For a fleeting moment, “No Child Left Behind” — the current Bush Administration’s education-reform agenda — was the topic du jour of mass-mediated public discussion. Controversial, suggestive, deceptive and vague, the complex nature of the phrase — its emphatic statement of resolve; its unmistakable allusion to progress and development; its irresistible appeal to social-minded Americans in our midst — is a perfect metaphor for the elusive, vexingly adaptive political ideology, Compassionate Conservatism, that currently holds our government in thrall.
And this is only what lay on the surface.
As is usually the case in our times, the truth to be found beneath glittering, sound-bite rhetoric is far more nuanced than either political party would have you believe, but it’s also no less difficult to divine. Is the new initiative, as some argue, a long-overdue step towards shifting the responsibility of low-performing public schools onto the families, communities and cities that tolerate them? Or is it a veiled attempt on the part of a callous administration to abdicate its social responsibilities and implement a system of assessment and regulation that is predictably futile?
The answer, as with so much else in our postmodern epoch, is that there is no answer; it’s a subject that informed and reasonable individuals will continue to debate. The bracing truth is that the efficacy (or inefficacy) of the “No Child Left Behind” (NCLB) legislation cannot be fully determined until today’s disadvantaged youth become tomorrow’s young adults.
What follows below is a statement of the four pillars of the NCLB legislation as described by its architects. And in a point all but forgotten in our time, the extent to which these notions are in the best interests of our society is for each of us — citizens of a liberal democracy — to determine for ourselves.
Pillar One: Stronger Accountability
American public schools will be held to impart measurable basic proficiency in reading and math to their students. Progress in this regard is assessed and charted, with consequences suffered if standards are unmet.
Critics hold that this singular focus on reading and math aptitude will result in less comprehensive educational instruction in America’s public schools, consigning poorer students to acute under-education.
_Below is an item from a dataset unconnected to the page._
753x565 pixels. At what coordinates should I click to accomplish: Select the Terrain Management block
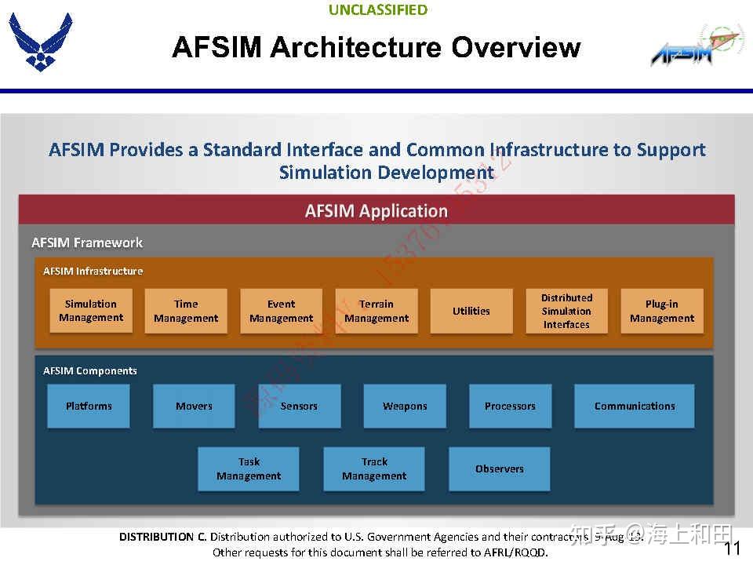pyautogui.click(x=377, y=311)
Pillar Two: Increased Freedom
NCLB enables state and local school districts to allocate resources in whatever manner education officials deem most sensible — funneling support into remedial math instruction or after-school programs, for instance — without obtaining separate approval from federal agencies.
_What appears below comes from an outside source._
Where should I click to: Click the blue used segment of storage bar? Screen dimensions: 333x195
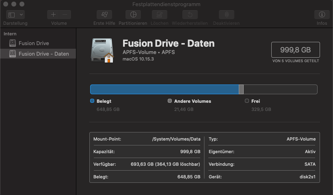coord(164,89)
Critics argue that the real problem lay in the systemic under-funding of public schools and the disintegrating educational infrastructure it perpetuates. The freedom to reallocate inadequate resources, they contend, results in a pedagogical house of cards.
Pillar Three: Government Support
NCLB commits government funding in support of those teaching methods that have proven popular and/or effective in demonstrably improving aptitude among students.
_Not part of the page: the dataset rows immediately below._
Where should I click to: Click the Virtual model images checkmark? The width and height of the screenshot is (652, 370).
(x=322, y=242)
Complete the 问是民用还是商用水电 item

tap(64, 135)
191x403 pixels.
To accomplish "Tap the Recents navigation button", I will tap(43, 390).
Critics hold that notions of scientifically tested or proven teaching methods are false and misleading. Educational theories, they posit, are notoriously fleeting in their popularity and questionable in their utility.
Pillar Four: Greater Parental Choice
NCLB empowers parents to transfer children from zone schools that have failed to meet performance standards for two consecutive years, into out-of-zone schools that have met or exceeded said standards. (In an almost comic twist, the failing school district(s) must provide for the transferring students’ transportation to the better school.) Additionally, low-income students of schools that have failed to meet established standards for three consecutive years become eligible for supplemental educational services — tutoring, after-school services, remedial summer school — and students in high-violence school environments can be transferred into safer schools.
Critics contend that transferring students doesn’t necessarily result in improved learning, and that the influx of under-performing students can have an adverse effect on high-performance schools. They also contend that as such high-performance schools are scarce, the transfer option often becomes impractical. Finally, there’s the fact that no direct correlation exists between high student-performance scores and a school’s ability to improve the learning of under-performing children — and this, supposedly, is the motive goal.
Based on these principles, NCLB strikes me as being a decent-sounding improvement strategy that apparently has considerable space for improvement.
And now that you have a thumbnail sketch of the basic points, what do you think?